## PROBLEM TO WORK ON
Below are several records. Retype exactly those lines running from the one with "This screenshot has width=1904, height=864." through the one with "You are a computer-use agent. This", end lines included, and no others.

## PROVIDED DATA
·····
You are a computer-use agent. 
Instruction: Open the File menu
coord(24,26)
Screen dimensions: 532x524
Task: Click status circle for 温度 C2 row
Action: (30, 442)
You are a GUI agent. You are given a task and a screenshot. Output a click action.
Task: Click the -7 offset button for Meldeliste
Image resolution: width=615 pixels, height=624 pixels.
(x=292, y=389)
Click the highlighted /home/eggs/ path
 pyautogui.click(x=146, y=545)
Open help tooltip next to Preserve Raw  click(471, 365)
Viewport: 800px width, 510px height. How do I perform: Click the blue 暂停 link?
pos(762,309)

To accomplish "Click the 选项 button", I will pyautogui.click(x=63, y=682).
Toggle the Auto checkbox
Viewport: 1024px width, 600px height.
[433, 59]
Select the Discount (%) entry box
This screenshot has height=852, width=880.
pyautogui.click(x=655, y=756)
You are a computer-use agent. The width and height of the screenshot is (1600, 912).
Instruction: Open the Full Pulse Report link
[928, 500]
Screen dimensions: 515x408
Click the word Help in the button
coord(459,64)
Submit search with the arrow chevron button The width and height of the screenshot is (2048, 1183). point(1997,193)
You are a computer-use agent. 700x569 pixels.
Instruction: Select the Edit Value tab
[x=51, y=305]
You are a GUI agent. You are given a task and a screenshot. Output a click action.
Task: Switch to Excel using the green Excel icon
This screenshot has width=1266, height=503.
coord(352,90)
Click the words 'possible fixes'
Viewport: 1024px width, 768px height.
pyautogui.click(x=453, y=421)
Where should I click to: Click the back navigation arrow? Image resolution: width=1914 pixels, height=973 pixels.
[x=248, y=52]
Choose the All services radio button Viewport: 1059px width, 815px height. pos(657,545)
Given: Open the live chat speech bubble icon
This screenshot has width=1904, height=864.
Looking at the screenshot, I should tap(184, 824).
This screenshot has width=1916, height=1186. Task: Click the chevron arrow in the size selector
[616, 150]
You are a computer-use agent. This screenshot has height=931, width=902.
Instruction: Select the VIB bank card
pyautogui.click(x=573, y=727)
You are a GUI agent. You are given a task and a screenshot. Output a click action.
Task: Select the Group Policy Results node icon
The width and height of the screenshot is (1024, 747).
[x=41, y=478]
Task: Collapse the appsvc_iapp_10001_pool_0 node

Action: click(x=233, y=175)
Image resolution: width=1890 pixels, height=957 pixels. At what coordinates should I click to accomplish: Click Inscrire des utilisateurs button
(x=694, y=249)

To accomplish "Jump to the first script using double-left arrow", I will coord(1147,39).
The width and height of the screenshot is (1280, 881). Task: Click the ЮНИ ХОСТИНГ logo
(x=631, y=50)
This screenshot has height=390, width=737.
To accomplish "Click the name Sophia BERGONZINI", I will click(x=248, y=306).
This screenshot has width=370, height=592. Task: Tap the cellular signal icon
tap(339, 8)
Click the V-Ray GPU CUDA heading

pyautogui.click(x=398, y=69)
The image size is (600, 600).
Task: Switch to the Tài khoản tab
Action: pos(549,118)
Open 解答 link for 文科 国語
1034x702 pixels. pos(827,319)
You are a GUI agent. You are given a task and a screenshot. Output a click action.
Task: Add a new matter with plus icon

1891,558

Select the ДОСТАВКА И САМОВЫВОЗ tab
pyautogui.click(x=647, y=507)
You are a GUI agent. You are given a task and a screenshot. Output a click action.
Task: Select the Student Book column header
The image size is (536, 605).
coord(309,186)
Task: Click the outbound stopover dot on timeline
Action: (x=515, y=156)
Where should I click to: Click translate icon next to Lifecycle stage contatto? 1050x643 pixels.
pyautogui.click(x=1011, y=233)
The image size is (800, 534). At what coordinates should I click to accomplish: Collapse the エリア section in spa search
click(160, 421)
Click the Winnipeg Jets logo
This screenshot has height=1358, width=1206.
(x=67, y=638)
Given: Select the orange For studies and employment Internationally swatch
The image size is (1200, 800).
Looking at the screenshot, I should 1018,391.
·····
## RESPONSE
This screenshot has width=1904, height=864.
Looking at the screenshot, I should tap(184, 824).
This screenshot has width=1916, height=1186. Task: Click the chevron arrow in the size selector
[616, 150]
You are a computer-use agent. This screenshot has height=931, width=902.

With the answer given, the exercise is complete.